A growing number of internet companies are banning cryptocurrency advertising, fearing reputational damage if their users are duped or left penniless, even as regulators struggle to get to grips with the fast-emerging industry.
Twitter on Tuesday began blocking crypto ads, becoming the latest internet giant to crack down after moves by Alphabet’s Google and Facebook earlier this year.
Once restricted to small online chatrooms for early bitcoin backers, cryptocurrencies have since exploded in popularity and the industry has grown rapidly.
Huge billboards promoting the latest coin hang over Tokyo’s streets, ads touting crypto-trading dot the London underground network, and social media platforms are full of start-ups looking to raise capital through “initial coin offerings” (ICOs), as the selling of new virtual tokens is known.
While regulators have stepped up their warnings about the risks to consumers of investing in cryptocurrencies and the potential for scams, in most jurisdictions they are only beginning to discuss publicly how they might regulate the industry, let alone frame advertising rules.
Last week, the G20 group of nations failed to agree on specific regulatory action.
So companies are taking matters into their own hands.
“If internet companies were not already under pressure from regulators for their loose control of data privacy, they probably would not ban advertising from cryptos, which are still a grey area for many regulators,” said Arnaud Masset, a crypto-currency analyst at Swissquote Bank.
Snapchat in February started removing adverts for ICOs – which regulators say lack transparency and are susceptible to fraud – a spokesperson told Reuters.
The company declined to comment on whether it would widen the ban to include individual cryptocurrencies, crypto-wallets and unregistered exchanges, as other technology giants have done.
LinkedIn is blocking crypto-related ads, a spokesman said, although owner Microsoft does allow adverts on its other platforms.
AROUND THE WORLD
Across Asia, where the crypto frenzy is at its most feverish, firms are also restricting advertising.
China outlawed cryptocurrency exchanges and ICOs last year.

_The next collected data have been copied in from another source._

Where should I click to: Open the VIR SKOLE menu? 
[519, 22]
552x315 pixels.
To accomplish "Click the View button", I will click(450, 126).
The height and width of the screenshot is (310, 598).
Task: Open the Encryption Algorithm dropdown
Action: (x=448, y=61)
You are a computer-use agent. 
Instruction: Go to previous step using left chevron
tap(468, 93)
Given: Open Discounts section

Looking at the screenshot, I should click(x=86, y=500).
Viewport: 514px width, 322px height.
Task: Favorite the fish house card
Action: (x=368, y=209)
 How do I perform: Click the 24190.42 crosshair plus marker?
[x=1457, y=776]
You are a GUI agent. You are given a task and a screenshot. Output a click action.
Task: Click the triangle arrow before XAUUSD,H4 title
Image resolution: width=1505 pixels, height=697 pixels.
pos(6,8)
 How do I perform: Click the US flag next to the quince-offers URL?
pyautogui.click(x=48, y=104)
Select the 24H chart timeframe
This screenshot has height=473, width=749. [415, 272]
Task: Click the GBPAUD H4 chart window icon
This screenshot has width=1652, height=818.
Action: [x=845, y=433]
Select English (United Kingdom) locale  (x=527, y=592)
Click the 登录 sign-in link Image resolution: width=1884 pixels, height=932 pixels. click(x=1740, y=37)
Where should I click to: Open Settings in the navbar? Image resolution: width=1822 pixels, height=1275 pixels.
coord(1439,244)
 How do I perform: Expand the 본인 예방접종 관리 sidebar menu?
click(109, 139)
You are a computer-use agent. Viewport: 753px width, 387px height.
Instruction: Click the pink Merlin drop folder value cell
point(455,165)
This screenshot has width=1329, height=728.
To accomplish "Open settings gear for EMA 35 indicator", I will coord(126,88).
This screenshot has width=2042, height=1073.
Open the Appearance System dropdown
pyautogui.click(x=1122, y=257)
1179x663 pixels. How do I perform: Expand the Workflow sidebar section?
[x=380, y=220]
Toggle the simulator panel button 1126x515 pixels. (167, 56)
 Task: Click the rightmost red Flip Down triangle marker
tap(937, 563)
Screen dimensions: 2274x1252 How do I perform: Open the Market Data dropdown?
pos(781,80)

Chinese internet titans Baidu, Tencent, and Weibo followed suit by curbing ads shortly after.
While Japan’s government and regulators have embraced cryptocurrencies as a phenomenon that is here to stay, sentiment was hit by a US$530 million cyber heist of an exchange in January.
Prime time TV advertising subsequently fell, billboards on Tokyo’s transport network were cut back and online companies are responding with changes to their advertising policies.
Line, Japan’s most popular social media site and messaging app, does not allow crypto-related advertising. The policy is designed to protect customers and avoid legal risks, it says.